Thursday 30th June 2016
I would guess that this pub is a godsend to travellers. It’s around 150 yards (or metres) from the front door of Hove railway station. Ideal if you are changing trains. I wonder how many have been missed since it arrived on the scene? In fact, it opened its doors for the first time on 1st May 2015 at 17.00, so was just over a year old when I visited.
The inspiration behind its creation came from two couples: Rick and Ruth Evans, together with Dave and Ali White. The catalyst moment occurred when they visited the Tankerton Arms in the town of the same name, close to Whitstable in Kent. Its owner Nigel Ranger was a friend from times past. They thought that the Brighton & Hove conurbation was crying out for its first micropub, and they’re probably correct.
Their first thoughts were on a property in Richardson Road in Aldrington. It was York House Wines Off Licence but the sale was cancelled at the last moment. In retrospect, as Dave said, it was a blessing as they all regard the current location to be a much better option. In fact, it is difficult to imagine anywhere more suited; it is surrounded by shops and there is continual procession of potential customers walking past.
The premises were last used as a second-hand electrical shop and the two couples have spent a considerable amount of time and money in establishing it as pub. When the shop opened its first use was as a watchmakers, hence its name.
I was visiting on a weekday lunchtime and the pub was not particularly busy. However I understand this changes in the evening and at weekends. The front of the building is shaded by a tree. I entered through the door which is on the left side of the building. Inside I found a light and airy room that benefited from the two large windows that were garlanded with hop bines.
Either side of the central aisle there are a pair of tall tables along with some high stools and chairs. There are wooden bench seats along the walls.
Further along I found the small bar counter on the right of the room with a couple more tall tables either side. According to the wooden sign on the wall this is the “Sussex Room” The right side wall is more decorated than the front of the pub with a row of wrist-watches hanging from it. What else in this pub?
It was around here that I encountered the pub’s dog which I believe is named Muffin. A quick sniff of my trouser leg and it quickly returned to its dog bed and went to sleep.
I thought the bar area was particularly attractive. It is made with wood taken from the original walls when the room was renovated. There is a nice wall-mounted clock. As can be expected there are many timepieces here and some of them work.
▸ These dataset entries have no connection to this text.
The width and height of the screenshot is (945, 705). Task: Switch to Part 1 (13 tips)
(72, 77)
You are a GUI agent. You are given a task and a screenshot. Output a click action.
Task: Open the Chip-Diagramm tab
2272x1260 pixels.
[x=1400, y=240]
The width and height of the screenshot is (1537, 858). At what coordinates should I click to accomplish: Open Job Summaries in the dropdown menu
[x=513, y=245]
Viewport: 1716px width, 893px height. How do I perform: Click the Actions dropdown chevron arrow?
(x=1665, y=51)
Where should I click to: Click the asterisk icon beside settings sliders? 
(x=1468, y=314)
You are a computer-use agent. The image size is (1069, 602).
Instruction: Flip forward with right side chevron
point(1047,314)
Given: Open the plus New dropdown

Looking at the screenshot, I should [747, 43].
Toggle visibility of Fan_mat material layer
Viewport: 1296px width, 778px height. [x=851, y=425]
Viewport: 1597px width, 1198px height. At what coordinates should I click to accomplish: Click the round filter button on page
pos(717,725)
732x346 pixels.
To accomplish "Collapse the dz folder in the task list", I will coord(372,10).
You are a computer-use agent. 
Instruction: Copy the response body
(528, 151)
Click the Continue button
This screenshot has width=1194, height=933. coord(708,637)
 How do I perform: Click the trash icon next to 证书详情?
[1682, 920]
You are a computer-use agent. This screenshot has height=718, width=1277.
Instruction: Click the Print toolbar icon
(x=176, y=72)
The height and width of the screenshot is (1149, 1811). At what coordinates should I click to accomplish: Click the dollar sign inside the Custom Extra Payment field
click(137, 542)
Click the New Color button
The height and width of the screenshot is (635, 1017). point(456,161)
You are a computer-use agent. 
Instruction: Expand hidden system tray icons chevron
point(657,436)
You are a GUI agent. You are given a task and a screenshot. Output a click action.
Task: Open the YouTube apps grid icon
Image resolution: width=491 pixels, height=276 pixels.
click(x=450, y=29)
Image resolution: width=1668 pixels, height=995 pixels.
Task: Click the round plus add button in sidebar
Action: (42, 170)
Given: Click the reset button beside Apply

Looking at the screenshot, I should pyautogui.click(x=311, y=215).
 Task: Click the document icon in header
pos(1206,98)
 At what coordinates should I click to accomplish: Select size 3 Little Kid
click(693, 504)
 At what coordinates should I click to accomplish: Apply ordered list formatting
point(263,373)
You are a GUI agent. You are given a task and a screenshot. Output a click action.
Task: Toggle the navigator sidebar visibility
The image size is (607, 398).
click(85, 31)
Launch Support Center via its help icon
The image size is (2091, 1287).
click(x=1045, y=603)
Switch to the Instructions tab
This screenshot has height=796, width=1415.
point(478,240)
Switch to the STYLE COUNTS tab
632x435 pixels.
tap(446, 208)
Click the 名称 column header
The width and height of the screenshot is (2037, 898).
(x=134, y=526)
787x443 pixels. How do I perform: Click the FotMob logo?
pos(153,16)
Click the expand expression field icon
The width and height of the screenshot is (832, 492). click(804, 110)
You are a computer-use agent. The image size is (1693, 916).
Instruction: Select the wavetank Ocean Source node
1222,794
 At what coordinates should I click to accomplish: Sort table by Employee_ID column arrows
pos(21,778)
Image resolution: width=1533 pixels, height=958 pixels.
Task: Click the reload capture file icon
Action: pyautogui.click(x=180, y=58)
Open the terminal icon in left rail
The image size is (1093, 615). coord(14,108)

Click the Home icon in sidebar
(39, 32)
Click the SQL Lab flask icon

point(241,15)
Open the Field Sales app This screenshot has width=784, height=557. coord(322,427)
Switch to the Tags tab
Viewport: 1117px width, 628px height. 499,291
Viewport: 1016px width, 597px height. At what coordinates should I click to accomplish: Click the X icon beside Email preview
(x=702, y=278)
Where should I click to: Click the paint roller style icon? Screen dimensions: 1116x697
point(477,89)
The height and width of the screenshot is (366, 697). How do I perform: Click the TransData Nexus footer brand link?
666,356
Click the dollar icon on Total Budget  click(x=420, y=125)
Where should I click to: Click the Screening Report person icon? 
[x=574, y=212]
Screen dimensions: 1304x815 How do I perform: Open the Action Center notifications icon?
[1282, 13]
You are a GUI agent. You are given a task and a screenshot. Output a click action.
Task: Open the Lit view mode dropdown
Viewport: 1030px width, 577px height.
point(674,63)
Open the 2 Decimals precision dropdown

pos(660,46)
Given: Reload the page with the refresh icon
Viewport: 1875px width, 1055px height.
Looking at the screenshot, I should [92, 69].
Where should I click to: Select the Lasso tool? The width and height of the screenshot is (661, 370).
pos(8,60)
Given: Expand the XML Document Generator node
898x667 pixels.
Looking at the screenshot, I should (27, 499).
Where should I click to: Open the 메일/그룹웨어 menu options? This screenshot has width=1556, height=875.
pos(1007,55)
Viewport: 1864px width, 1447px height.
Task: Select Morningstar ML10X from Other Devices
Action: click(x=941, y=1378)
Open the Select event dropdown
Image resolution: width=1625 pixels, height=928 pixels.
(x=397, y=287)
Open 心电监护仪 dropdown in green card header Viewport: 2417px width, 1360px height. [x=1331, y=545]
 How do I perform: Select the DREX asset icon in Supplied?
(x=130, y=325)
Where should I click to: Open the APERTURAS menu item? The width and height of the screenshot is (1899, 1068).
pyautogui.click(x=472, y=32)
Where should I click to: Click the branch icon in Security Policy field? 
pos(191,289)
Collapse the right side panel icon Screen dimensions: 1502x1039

The beers are dispensed from a cool room situated behind the bar. To the left is a wide corridor that leads to the separate Ladies and Gents facilities on the left. On the walls, there is a display of pump clips representing the many beers I am destined not to drink. However a fact that I was unaware of until I researched this article is that this pub now has its own brewery. It is at the back and is of 100 litre capacity. It is known as Beercraft Brewery of Brighton and its brewer is Jack Tavaré.
Sadly there weren't any Beercraft beers on sale when I visited but there was a good range nonetheless. This comprised of: Pig & Porter (Tunbridge Wells, Kent) Dance First Stout (4.2%); Downlands (Small Dole, Henfield, West Sussex) Best Bitter (4.1%); 360˚ (Sheffield Park, East Sussex) Dampfbier (4.4%); Hurst Brewery (Hurstpierpoint, West Sussex) Keepers Gold (4.4%) and Saltaire (Shipley, West Yorkshire) Elderflower Blonde (4.0%). The selection is always changing.
Cider Drinkers would not have been disappointed, as there was: Kentish Pip (Bekesbourne, Kent) Forager (added berries) (4.0%); Seacider (Ditchling, Wast Sussex) Bloodorange (4.6%); Garden Cider (Chiddingfold, Surrey) Vintage Dry (6.0%) and South Downs Cider (Wilmington, East Sussex) Medium (4.5%).
There is a selection of wines available including some from Sussex and Prosecco. There is a bewildering array of different flavours of sausage rolls and some pork pies on offer. Both of these come from bakers McStrongs of Brighton. There are the usual soft drinks and packaged snacks including McStrong’s pork scratchings.
This pub is well worth visiting and is easy to get to if you are in the area.
The Watchmakers Arms, 84 Goldstone Villas, Hove, East Sussex BN3 3RU
Tel: 01273 776307
Hours: Tuesday-Thursday 12.00-14.00, 17.00-21.00; Friday: 12.00-14.00, 17.00-23.00;
Saturday 12.00-23.00; Sunday 12.00-15.00. Monday: Closed
Hove railway station is served by trains operated by Southern from London (Victoria), Brighton, Worthing, Littlehampton and Portsmouth. There is an infrequent service provided by Great Western Railway to Southampton, Salisbury, Bath, Bristol, Newport and Cardiff.
The bus stops outside are served by Brighton & Hove
routes 5, 5A, 5B, 7, 21, 21A, 95A, N5 and N7.